Foster Sylvers – Foster Sylvers (1973)

Foster Sylvers recorded his debut album when he was just 11 and was projected to be a superstar. He was supposed to sign to Motown records and become the face and future of the label, but rumor is at the last minute Barry Gordy Jr. went with a certain Jackson family member, and it quickly became a case of ‘the other kid beat me to it.’ While that other kid became a global phenomenon, Foster released his debut with the second-tier MGM offshoot label Pride.




The album’s single “Misdemeanor,” which was written by his older brother — and Sylvers  bandmate — Leon, did find some success in the summer of ‘73. It has since become a collectible soul tune that suggests early hip-hop — a funky head-bob groove that’s sweetly carried by Foster’s charming falsetto and lyrics that are so endearing to hear coming from an 11-year-old. Foster touches on mature love troubles like jealousy and heartbreak. “Misdemeanor” has been sampled a lot, most prominently by Dr. Dre for D.O.C.’s “It’s Funky Enough.”

Chandra – Teleportation (1980)

As a teen, Chandra was already a veteran of the late ‘70s NY underground.  She was the daughter of conceptual artist Dennis Oppenheim and born into the New York art world. By 12, she had opened up for Laurie Anderson, frequented CBGBs and hung out with Madonna and the New York Dolls while also organizing her own performances at the experimental music hub The Kitchen. Her 1980 EP Teleportation is her debut. It features a set of dissonant no-wave songs with the help of backing group the Dance, featuring former members of the band Model Citizens. Recorded when she was 12, she wrote all the lyrics; they capture the emotional spirit  of teenage adolescence. Full of complexity, self-awareness and defiance, the record recently landed on radars after the Avalanches sampled her track ‘Subway’ on their 2016 album Wildflower.       

The Shaggs – Philosophy of the World (1969)

For the past 50 years, the Shaggs’ debut release Philosophy of the World has mystified music collectors. For most of that time, it had an uncontextualized story. All that could be discerned from the record’s sleeve and the music packaged within was an amateur sister band who tried to make a pop record and failed. Or didn’t?

Philosophy, in essence, is three teenage sisters creating a completely incohesive musical black hole. Where time and key don’t exist and the standards of music are entirely disregarded.
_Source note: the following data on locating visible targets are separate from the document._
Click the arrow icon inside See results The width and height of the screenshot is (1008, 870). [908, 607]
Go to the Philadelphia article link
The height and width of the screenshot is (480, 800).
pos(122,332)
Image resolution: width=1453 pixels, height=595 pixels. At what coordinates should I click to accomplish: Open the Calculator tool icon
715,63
Vocals are off-key, drums are off-beat, instruments out of tune and not even played correctly. Nothing seems strung together in any sensical way. 




But some have found beauty in its madness and wondered, was it all intended? Is this the big bang of free-form rock/punk/no wave? The record, which found an early fan in Frank Zappa, was rediscovered in the mid-70s, became a collectible sensation and evolved into one of biggest enigmas in the record world. 
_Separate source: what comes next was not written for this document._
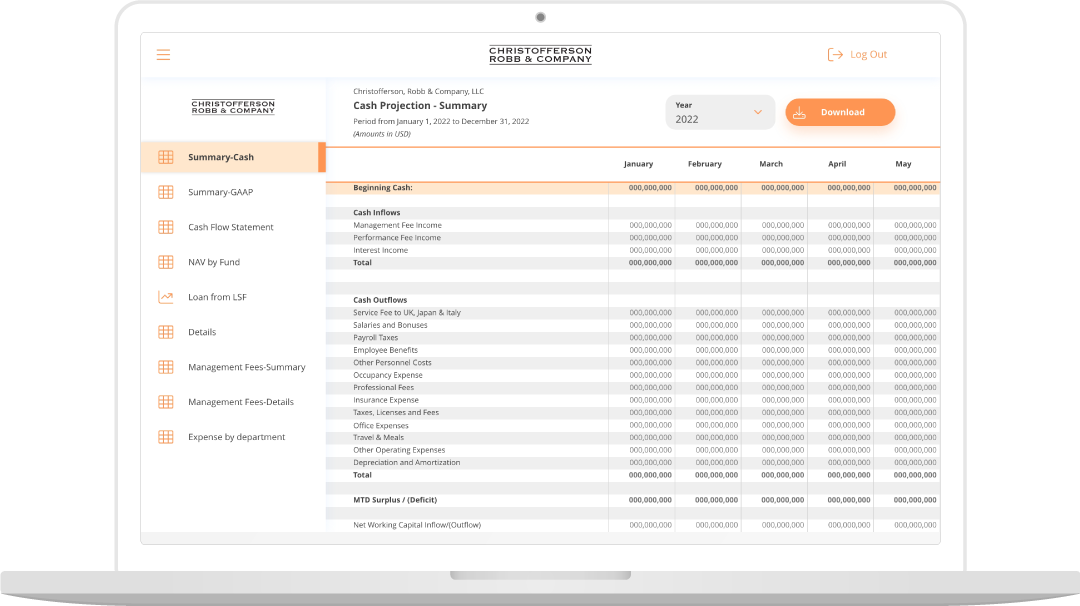The image size is (1080, 606).
Task: Select the Beginning Cash row label
Action: [383, 188]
Eventually the truth became public when Dot revealed in ‘Songs in the Key of Z’ that their father pushed the sisters to become pop sensations. He forced them to practice daily without any proper training, hoping that his kids would figure out chords and song structures all by themselves and that somehow his prophecy would come true. He had so much faith in that belief that he tapped his savings to make an album. In 1969, he drove them to a local fly-by-night record company and made a deal. they recorded the album in a single day. Needless to say, “Philosophy of the World” didn’t meet his expectations, and it’s heartbreaking to know the details of how it all came to be, but they did manage to create a record made from raw innocence and bottled a symphony of pure amateurism.

Bibi-bo, Gino Cudsi ‎– Bibi-bo Οι Άγγελοι Του Κρις – Η Χωροχρονομηχανή (1985)

LA-based Naya Beat Records cofounder and Pleasure of Love contributor Ragz recently discovered this freaky cosmic children’s record. Not much information is known, but Pleasure of Love founder Raghav did find some details on this curious greek record: “A cosmic disco banger from an illustrated Greek children’s science fantasy music album (with songbook) about space exploration. One of two children’s albums produced and arranged by Greek funk, soul, and disco icon Gino Cudsi (of Gino & Lucille fame) featuring his son Kris and in partnership with Bibi-bo – a Barbie-like doll company from Greece.”